Slave to the Blog: Food, Atrocities, Fire Sales, Boat People, and Cell Phones
The North Korean food situation appears to be deteriorating. Daily NK is reporting on the basis of “North Korean sources” that, as predicted, the spring potato harvest is down. Here in Washington rumor has it that the Administration is likely to decline to provide aid due to concerns over diversion. (Welcome to 1995: its déjà vu all over again. With the Republicans in control of the House and ready to use North Korea as a cudgel with which to beat the Obama administration heading into the elections, do not expect the Administration to expend much political on North Korea.) Indeed, an amendment to the agriculture appropriations bill by Rep. Royce (R-Ca) to prohibit use of the PL-480 (“Food for Peace”) account to provide aid to North Korea passed on a voice vote. One potential source of uncertainty is Europe: having completed their own assessment will the EU insert itself into the situation or defer diplomatically to the stance adopted by South Korea, the US, and Japan. Or maybe they will just decide to send the aid to Greece.
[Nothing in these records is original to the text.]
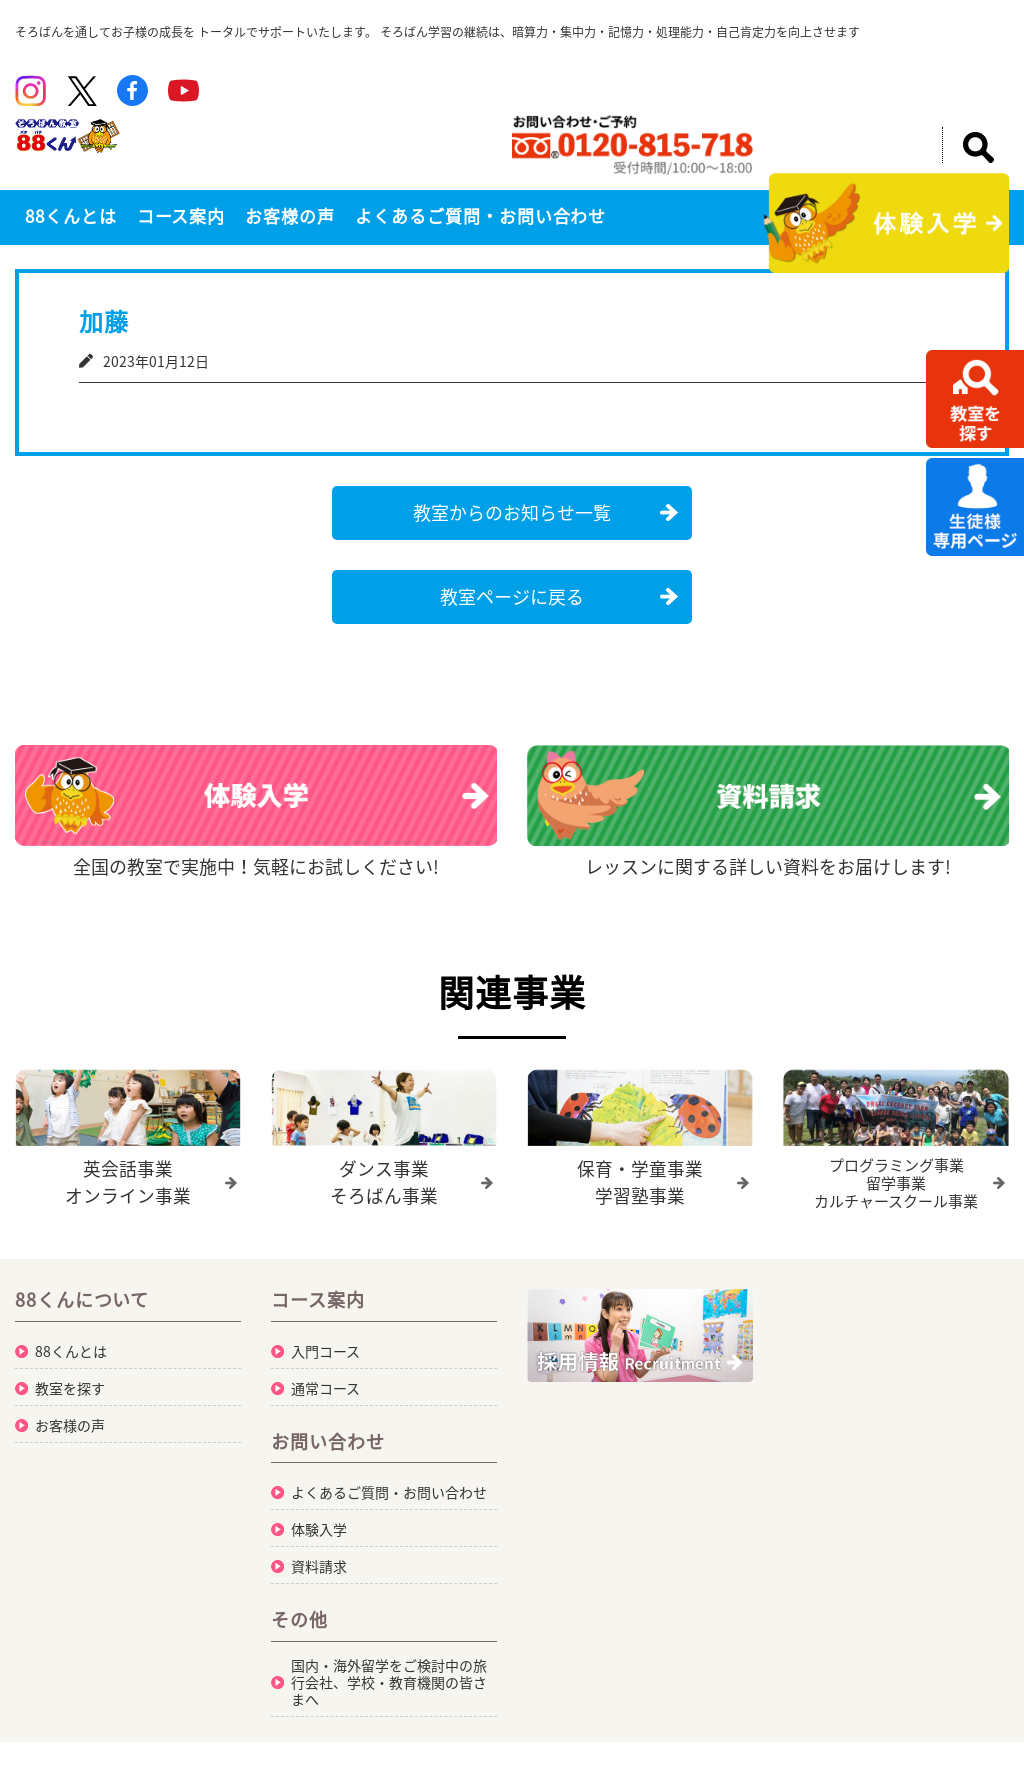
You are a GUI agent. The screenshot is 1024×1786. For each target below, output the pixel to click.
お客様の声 (290, 215)
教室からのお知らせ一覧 (512, 512)
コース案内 (181, 215)
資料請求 (319, 1565)
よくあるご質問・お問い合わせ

The Korea Times summarized the allegation by a North Korean refugee originally reported by Free North Korea Radio that she was subjected to forcible abortion earlier this year while in custody after being repatriated from China. We documented such claims in both the China- and South Korea-based refugee surveys in Witness to Transformation: Refugee Insights into North Korea. Changes in the North Korean legal code theoretically banned such practices several years ago, but reports such as this one continue.
North Korea is once again threatening to “dispose” of South Korean assets at Mt. Kumgang, citing a new law that empowers them to do so. Last month my colleague Steph Haggard characterized the North Korean position as
“This time, we really, really, really mean it.
No investor with the wherewithal to manage a project of this size is going to step into the political and legal problems that such an investment would create; contacts in Seoul report to us that the Chinese see participation in this venture as a no-no. But it is what the new decree says about the North that is revealing: the belief that you can attract new investors while expropriating existing ones.”
While North Korea is cracking down on cell phones operating on the Chinese network, Orascom reports that it has signed up more than 500,000 subscribers on the official North Korean network.